* **The task**
All records are to be restated exactly, each line as it reads.

BEGIN Exercise inputs

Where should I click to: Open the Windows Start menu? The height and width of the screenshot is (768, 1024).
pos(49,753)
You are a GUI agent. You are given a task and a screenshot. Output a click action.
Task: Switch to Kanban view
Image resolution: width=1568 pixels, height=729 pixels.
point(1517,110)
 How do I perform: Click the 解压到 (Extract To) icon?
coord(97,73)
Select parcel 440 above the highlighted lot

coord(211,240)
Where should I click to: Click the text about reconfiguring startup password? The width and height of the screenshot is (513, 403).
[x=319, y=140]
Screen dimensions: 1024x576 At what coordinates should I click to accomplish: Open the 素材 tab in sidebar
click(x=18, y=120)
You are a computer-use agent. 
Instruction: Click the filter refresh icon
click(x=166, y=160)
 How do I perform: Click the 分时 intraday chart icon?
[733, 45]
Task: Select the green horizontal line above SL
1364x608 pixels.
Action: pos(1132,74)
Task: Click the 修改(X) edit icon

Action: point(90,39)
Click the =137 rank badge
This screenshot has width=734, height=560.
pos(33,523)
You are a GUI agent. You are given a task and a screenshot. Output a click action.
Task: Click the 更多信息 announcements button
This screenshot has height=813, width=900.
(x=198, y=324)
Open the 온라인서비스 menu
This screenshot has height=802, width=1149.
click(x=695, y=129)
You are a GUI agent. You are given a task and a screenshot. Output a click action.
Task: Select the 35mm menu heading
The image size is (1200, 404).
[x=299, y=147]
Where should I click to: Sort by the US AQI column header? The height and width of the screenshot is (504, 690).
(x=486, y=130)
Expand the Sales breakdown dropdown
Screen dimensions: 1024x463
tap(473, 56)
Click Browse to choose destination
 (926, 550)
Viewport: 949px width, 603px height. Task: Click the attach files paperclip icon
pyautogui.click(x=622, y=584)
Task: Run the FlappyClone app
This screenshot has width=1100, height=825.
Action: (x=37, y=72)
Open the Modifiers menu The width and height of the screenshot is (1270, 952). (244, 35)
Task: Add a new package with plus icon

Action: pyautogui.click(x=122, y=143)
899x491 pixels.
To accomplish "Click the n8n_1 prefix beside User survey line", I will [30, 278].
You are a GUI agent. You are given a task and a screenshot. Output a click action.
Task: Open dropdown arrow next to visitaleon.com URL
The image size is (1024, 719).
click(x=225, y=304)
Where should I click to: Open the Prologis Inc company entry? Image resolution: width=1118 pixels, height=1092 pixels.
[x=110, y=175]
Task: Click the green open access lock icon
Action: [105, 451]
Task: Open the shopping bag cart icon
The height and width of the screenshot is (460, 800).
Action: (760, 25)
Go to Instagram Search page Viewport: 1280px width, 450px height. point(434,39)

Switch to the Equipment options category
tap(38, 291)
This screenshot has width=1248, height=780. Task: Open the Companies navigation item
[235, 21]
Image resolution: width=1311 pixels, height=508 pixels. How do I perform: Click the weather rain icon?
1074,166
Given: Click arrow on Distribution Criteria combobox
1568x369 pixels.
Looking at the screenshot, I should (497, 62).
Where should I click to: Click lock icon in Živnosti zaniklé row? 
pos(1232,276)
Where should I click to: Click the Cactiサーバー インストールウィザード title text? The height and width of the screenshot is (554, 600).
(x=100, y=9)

END Exercise inputs

* **Answer to the problem**
Where should I click to: Open the Windows Start menu? The height and width of the screenshot is (768, 1024).
pos(49,753)
You are a GUI agent. You are given a task and a screenshot. Output a click action.
Task: Switch to Kanban view
Image resolution: width=1568 pixels, height=729 pixels.
point(1517,110)
 How do I perform: Click the 解压到 (Extract To) icon?
coord(97,73)
Select parcel 440 above the highlighted lot

coord(211,240)
Where should I click to: Click the text about reconfiguring startup password? The width and height of the screenshot is (513, 403).
[x=319, y=140]
Screen dimensions: 1024x576 At what coordinates should I click to accomplish: Open the 素材 tab in sidebar
click(x=18, y=120)
You are a computer-use agent. 
Instruction: Click the filter refresh icon
click(x=166, y=160)
 How do I perform: Click the 分时 intraday chart icon?
[733, 45]
Task: Select the green horizontal line above SL
1364x608 pixels.
Action: pos(1132,74)
Task: Click the 修改(X) edit icon

Action: point(90,39)
Click the =137 rank badge
This screenshot has width=734, height=560.
pos(33,523)
You are a GUI agent. You are given a task and a screenshot. Output a click action.
Task: Click the 更多信息 announcements button
This screenshot has height=813, width=900.
(x=198, y=324)
Open the 온라인서비스 menu
This screenshot has height=802, width=1149.
click(x=695, y=129)
You are a GUI agent. You are given a task and a screenshot. Output a click action.
Task: Select the 35mm menu heading
The image size is (1200, 404).
[x=299, y=147]
Where should I click to: Sort by the US AQI column header? The height and width of the screenshot is (504, 690).
(x=486, y=130)
Expand the Sales breakdown dropdown
Screen dimensions: 1024x463
tap(473, 56)
Click Browse to choose destination
 (926, 550)
Viewport: 949px width, 603px height. Task: Click the attach files paperclip icon
pyautogui.click(x=622, y=584)
Task: Run the FlappyClone app
This screenshot has width=1100, height=825.
Action: (x=37, y=72)
Open the Modifiers menu The width and height of the screenshot is (1270, 952). (244, 35)
Task: Add a new package with plus icon

Action: pyautogui.click(x=122, y=143)
899x491 pixels.
To accomplish "Click the n8n_1 prefix beside User survey line", I will [30, 278].
You are a GUI agent. You are given a task and a screenshot. Output a click action.
Task: Open dropdown arrow next to visitaleon.com URL
The image size is (1024, 719).
click(x=225, y=304)
Where should I click to: Open the Prologis Inc company entry? Image resolution: width=1118 pixels, height=1092 pixels.
[x=110, y=175]
Task: Click the green open access lock icon
Action: [105, 451]
Task: Open the shopping bag cart icon
The height and width of the screenshot is (460, 800).
Action: (760, 25)
Go to Instagram Search page Viewport: 1280px width, 450px height. point(434,39)

Switch to the Equipment options category
tap(38, 291)
This screenshot has width=1248, height=780. Task: Open the Companies navigation item
[235, 21]
Image resolution: width=1311 pixels, height=508 pixels. How do I perform: Click the weather rain icon?
1074,166
Given: Click arrow on Distribution Criteria combobox
1568x369 pixels.
Looking at the screenshot, I should (497, 62).
Where should I click to: Click lock icon in Živnosti zaniklé row? 
pos(1232,276)
Where should I click to: Click the Cactiサーバー インストールウィザード title text? The height and width of the screenshot is (554, 600).
(x=100, y=9)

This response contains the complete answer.